## [Record extracts]
╔══

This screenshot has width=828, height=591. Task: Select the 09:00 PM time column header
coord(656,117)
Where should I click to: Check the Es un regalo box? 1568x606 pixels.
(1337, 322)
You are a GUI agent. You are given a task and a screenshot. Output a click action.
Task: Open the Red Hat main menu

╚══
╔══

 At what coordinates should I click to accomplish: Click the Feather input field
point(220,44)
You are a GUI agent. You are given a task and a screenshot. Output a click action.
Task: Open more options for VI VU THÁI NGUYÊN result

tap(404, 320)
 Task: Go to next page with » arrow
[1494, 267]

╚══
╔══

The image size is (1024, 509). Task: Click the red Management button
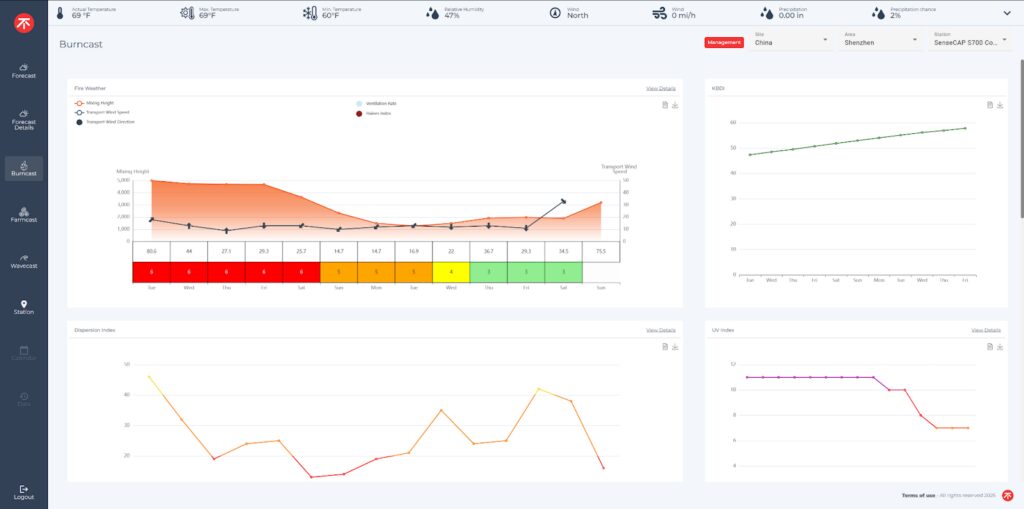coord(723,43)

╚══

## [What needs to be done]
For this exercise, repeat exactly the lines of the data above from the one with "Where should I" down to the one with "Task: Open the Red Hat main menu", both end lines included.

## [Result of this task]
Where should I click to: Check the Es un regalo box? 1568x606 pixels.
(1337, 322)
You are a GUI agent. You are given a task and a screenshot. Output a click action.
Task: Open the Red Hat main menu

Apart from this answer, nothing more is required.